Data for this task

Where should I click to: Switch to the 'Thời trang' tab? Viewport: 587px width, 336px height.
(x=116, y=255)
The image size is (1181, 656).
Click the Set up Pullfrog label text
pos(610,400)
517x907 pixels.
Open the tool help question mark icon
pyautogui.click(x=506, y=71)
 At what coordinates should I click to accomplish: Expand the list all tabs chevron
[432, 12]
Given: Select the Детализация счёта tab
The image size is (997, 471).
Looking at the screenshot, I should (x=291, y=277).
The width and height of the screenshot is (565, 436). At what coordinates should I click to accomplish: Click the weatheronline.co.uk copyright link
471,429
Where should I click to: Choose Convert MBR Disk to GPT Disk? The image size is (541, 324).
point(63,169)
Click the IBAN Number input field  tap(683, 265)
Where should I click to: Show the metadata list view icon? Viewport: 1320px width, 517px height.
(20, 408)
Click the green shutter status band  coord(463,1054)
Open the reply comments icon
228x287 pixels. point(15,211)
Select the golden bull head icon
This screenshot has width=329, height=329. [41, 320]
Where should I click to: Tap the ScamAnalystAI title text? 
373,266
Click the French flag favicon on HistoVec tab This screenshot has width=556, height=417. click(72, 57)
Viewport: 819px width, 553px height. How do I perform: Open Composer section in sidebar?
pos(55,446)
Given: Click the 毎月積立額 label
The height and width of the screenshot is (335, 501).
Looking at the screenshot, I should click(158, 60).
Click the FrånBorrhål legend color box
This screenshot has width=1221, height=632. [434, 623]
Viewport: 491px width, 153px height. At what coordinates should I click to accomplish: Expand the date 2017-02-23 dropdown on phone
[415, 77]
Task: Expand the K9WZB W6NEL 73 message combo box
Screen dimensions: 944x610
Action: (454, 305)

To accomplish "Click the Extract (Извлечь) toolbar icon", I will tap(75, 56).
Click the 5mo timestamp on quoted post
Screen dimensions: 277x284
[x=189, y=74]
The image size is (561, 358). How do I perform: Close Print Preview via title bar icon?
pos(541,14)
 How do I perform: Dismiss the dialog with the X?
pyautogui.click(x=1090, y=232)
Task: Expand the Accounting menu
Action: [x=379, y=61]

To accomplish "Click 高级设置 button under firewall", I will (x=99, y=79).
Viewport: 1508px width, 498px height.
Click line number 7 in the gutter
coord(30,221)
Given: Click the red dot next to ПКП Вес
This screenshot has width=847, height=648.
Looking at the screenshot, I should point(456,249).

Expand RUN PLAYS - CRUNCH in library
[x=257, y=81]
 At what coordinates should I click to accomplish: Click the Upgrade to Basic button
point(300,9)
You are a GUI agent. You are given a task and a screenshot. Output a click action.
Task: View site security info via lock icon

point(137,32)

Your instructions
Provide an exact reproduction of all the entries shown above.

Answer space
Where should I click to: Switch to the 'Thời trang' tab? Viewport: 587px width, 336px height.
(x=116, y=255)
The image size is (1181, 656).
Click the Set up Pullfrog label text
pos(610,400)
517x907 pixels.
Open the tool help question mark icon
pyautogui.click(x=506, y=71)
 At what coordinates should I click to accomplish: Expand the list all tabs chevron
[432, 12]
Given: Select the Детализация счёта tab
The image size is (997, 471).
Looking at the screenshot, I should (x=291, y=277).
The width and height of the screenshot is (565, 436). At what coordinates should I click to accomplish: Click the weatheronline.co.uk copyright link
471,429
Where should I click to: Choose Convert MBR Disk to GPT Disk? The image size is (541, 324).
point(63,169)
Click the IBAN Number input field  tap(683, 265)
Where should I click to: Show the metadata list view icon? Viewport: 1320px width, 517px height.
(20, 408)
Click the green shutter status band  coord(463,1054)
Open the reply comments icon
228x287 pixels. point(15,211)
Select the golden bull head icon
This screenshot has width=329, height=329. [41, 320]
Where should I click to: Tap the ScamAnalystAI title text? 
373,266
Click the French flag favicon on HistoVec tab This screenshot has width=556, height=417. click(72, 57)
Viewport: 819px width, 553px height. How do I perform: Open Composer section in sidebar?
pos(55,446)
Given: Click the 毎月積立額 label
The height and width of the screenshot is (335, 501).
Looking at the screenshot, I should click(158, 60).
Click the FrånBorrhål legend color box
This screenshot has width=1221, height=632. [434, 623]
Viewport: 491px width, 153px height. At what coordinates should I click to accomplish: Expand the date 2017-02-23 dropdown on phone
[415, 77]
Task: Expand the K9WZB W6NEL 73 message combo box
Screen dimensions: 944x610
Action: (454, 305)

To accomplish "Click the Extract (Извлечь) toolbar icon", I will tap(75, 56).
Click the 5mo timestamp on quoted post
Screen dimensions: 277x284
[x=189, y=74]
The image size is (561, 358). How do I perform: Close Print Preview via title bar icon?
pos(541,14)
 How do I perform: Dismiss the dialog with the X?
pyautogui.click(x=1090, y=232)
Task: Expand the Accounting menu
Action: [x=379, y=61]

To accomplish "Click 高级设置 button under firewall", I will (x=99, y=79).
Viewport: 1508px width, 498px height.
Click line number 7 in the gutter
coord(30,221)
Given: Click the red dot next to ПКП Вес
This screenshot has width=847, height=648.
Looking at the screenshot, I should point(456,249).

Expand RUN PLAYS - CRUNCH in library
[x=257, y=81]
 At what coordinates should I click to accomplish: Click the Upgrade to Basic button
point(300,9)
You are a GUI agent. You are given a task and a screenshot. Output a click action.
Task: View site security info via lock icon

point(137,32)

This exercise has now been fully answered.